By coincidence, the London Review of Books recently published an essay by Jacqueline Rose that touched on exactly this question – and that I read while reading Stern and Nunez. Rose’s essay – a version of the annual Sigmund Freud Lecture she would have given in Vienna were it not for COVID19 – begins with the death of Freud’s daughter from the Spanish Flu. Sophie Halberstadt-Freud, who was pregnant with her third child, died towards the end of the pandemic, in January 1920 – an unexpected blow to her father after his three sons, two of them in uniform, the third an army engineer, survived the brutal war that had ended as the pandemic began. It was Sophie’s death, Rose argues, that propelled Freud into thinking and writing anew about the significance, both in our psyches and in our polity, of death with its dreads and denials. ‘A narcissistic blow,’ he called her death in a letter to a friend – and this, in Rose’s view, was at the heart of his rethinking: the entitlement, the denial, the anger that comes with the narcissism of the blow. (It is a complex argument, which I recommend, and from which I am pulling just one thread.) Death in a pandemic, Rose writes, is no way to die. To live with death as a ‘silent companion’ – the remorseless law of nature that must eventually be faced – is a very different dying to death as termination in the midst of living – when probably not tomorrow becomes today, or any other random day. Pandemic, like war, throws into stark relief the inequalities of who gets to live and who to die, and with loss and catastrophe (perceived as well as real) – as Freud saw then, as we are seeing now – comes the allure, the false promise, of tyranny. For dread and denial are in the mix of despair and affliction, of loss and blame, the entitlement that makes possible the narcissistic pact, the wager, the tyrant can offer. Bet on me, your king, and I will save you. A salvation you deserve. How easily the moth-eaten brocade can be dusted off and slung on unworthy shoulders.

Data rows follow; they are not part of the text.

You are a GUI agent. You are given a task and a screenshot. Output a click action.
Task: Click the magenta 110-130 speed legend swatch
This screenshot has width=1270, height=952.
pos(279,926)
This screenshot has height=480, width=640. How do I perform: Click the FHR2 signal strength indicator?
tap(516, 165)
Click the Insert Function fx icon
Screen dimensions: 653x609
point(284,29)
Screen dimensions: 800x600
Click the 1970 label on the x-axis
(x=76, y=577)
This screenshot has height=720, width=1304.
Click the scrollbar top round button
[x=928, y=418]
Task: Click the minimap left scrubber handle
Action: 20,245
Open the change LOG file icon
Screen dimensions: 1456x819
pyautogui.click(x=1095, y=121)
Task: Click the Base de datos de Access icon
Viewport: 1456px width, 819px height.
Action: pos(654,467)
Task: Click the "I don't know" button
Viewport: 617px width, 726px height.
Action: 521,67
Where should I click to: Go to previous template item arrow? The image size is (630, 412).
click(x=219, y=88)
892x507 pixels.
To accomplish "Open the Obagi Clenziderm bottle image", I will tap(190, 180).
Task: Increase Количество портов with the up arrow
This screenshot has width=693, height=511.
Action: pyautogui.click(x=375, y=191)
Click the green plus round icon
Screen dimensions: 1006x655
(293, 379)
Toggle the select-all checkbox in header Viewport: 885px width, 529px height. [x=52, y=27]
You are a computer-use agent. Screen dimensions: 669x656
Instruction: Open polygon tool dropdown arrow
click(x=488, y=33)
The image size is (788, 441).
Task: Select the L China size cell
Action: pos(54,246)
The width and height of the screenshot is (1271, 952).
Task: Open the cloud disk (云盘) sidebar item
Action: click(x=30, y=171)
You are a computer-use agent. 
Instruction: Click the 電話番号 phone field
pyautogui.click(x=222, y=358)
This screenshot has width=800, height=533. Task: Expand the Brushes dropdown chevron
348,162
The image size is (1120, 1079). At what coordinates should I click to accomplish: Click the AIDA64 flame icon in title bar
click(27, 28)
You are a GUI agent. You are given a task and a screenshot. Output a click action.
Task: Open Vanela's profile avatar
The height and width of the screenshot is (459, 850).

Must it be a privilege, Jacqueline Rose asks, to die one’s own death? To live a life that reaches its (more or less) timely end in a way that allows some kind of reckoning with our being in the great chain of life. Is it even possible ‘to die one’s own death’ in a fragile and riven world when the continuum of life itself is in danger of being broken? Tough questions, rhetorical and urgent, a wake-up to the dangers of denial for us individually and as a polity. Which is why, perhaps – despite it all, despite everything – ‘invigorating’ was the word that came to me as I read the journeys taken by Lesley Stern and Sigrid Nunez as they edge their way towards a reckoning with the sky-blue promise, our short span of being. The blessing, the cursing, the living, the grieving, the dying. The words that we write, the words that we say, inadequate and partial though they may be, and the words that we hear when we ask the question Nunez asks: what is it that we are going through, each of us alone and all of us together. The small, human gestures, the deep affiliation, that can move the dial towards possibility, a wider order of hope.
Vale Lesley Stern, who died on 28 January 2021.